I'd like every record given again exactly, please.

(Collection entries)
▶

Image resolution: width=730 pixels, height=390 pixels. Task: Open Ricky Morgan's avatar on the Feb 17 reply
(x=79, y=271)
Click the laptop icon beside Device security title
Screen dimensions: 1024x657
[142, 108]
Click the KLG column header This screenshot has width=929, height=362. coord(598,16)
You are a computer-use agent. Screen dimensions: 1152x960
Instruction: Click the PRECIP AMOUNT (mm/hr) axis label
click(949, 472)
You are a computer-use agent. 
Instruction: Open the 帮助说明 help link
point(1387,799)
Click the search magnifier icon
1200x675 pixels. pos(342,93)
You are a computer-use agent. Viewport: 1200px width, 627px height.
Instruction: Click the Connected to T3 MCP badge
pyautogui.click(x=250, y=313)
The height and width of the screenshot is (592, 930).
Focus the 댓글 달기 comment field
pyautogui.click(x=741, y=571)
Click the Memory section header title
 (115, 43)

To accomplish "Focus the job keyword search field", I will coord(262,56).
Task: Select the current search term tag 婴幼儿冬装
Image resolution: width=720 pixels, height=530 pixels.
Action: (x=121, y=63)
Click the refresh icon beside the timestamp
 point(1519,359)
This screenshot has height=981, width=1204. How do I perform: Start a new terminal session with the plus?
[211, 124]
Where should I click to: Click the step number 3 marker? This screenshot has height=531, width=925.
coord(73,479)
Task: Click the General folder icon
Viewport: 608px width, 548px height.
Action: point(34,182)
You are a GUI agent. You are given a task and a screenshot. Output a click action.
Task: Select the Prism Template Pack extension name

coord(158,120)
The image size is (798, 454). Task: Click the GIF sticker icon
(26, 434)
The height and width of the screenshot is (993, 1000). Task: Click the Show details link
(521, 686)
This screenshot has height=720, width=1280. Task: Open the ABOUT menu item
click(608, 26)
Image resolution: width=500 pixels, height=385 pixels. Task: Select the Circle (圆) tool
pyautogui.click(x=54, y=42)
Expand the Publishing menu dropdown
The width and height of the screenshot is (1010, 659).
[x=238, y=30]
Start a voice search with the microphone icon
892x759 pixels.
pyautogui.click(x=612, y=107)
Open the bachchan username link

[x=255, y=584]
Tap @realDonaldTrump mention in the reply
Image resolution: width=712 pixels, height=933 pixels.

◀

ANSWER TO THIS TASK:
Image resolution: width=730 pixels, height=390 pixels. Task: Open Ricky Morgan's avatar on the Feb 17 reply
(x=79, y=271)
Click the laptop icon beside Device security title
Screen dimensions: 1024x657
[142, 108]
Click the KLG column header This screenshot has width=929, height=362. coord(598,16)
You are a computer-use agent. Screen dimensions: 1152x960
Instruction: Click the PRECIP AMOUNT (mm/hr) axis label
click(949, 472)
You are a computer-use agent. 
Instruction: Open the 帮助说明 help link
point(1387,799)
Click the search magnifier icon
1200x675 pixels. pos(342,93)
You are a computer-use agent. Viewport: 1200px width, 627px height.
Instruction: Click the Connected to T3 MCP badge
pyautogui.click(x=250, y=313)
The height and width of the screenshot is (592, 930).
Focus the 댓글 달기 comment field
pyautogui.click(x=741, y=571)
Click the Memory section header title
 (115, 43)

To accomplish "Focus the job keyword search field", I will coord(262,56).
Task: Select the current search term tag 婴幼儿冬装
Image resolution: width=720 pixels, height=530 pixels.
Action: (x=121, y=63)
Click the refresh icon beside the timestamp
 point(1519,359)
This screenshot has height=981, width=1204. How do I perform: Start a new terminal session with the plus?
[211, 124]
Where should I click to: Click the step number 3 marker? This screenshot has height=531, width=925.
coord(73,479)
Task: Click the General folder icon
Viewport: 608px width, 548px height.
Action: point(34,182)
You are a GUI agent. You are given a task and a screenshot. Output a click action.
Task: Select the Prism Template Pack extension name

coord(158,120)
The image size is (798, 454). Task: Click the GIF sticker icon
(26, 434)
The height and width of the screenshot is (993, 1000). Task: Click the Show details link
(521, 686)
This screenshot has height=720, width=1280. Task: Open the ABOUT menu item
click(608, 26)
Image resolution: width=500 pixels, height=385 pixels. Task: Select the Circle (圆) tool
pyautogui.click(x=54, y=42)
Expand the Publishing menu dropdown
The width and height of the screenshot is (1010, 659).
[x=238, y=30]
Start a voice search with the microphone icon
892x759 pixels.
pyautogui.click(x=612, y=107)
Open the bachchan username link

[x=255, y=584]
Tap @realDonaldTrump mention in the reply
Image resolution: width=712 pixels, height=933 pixels.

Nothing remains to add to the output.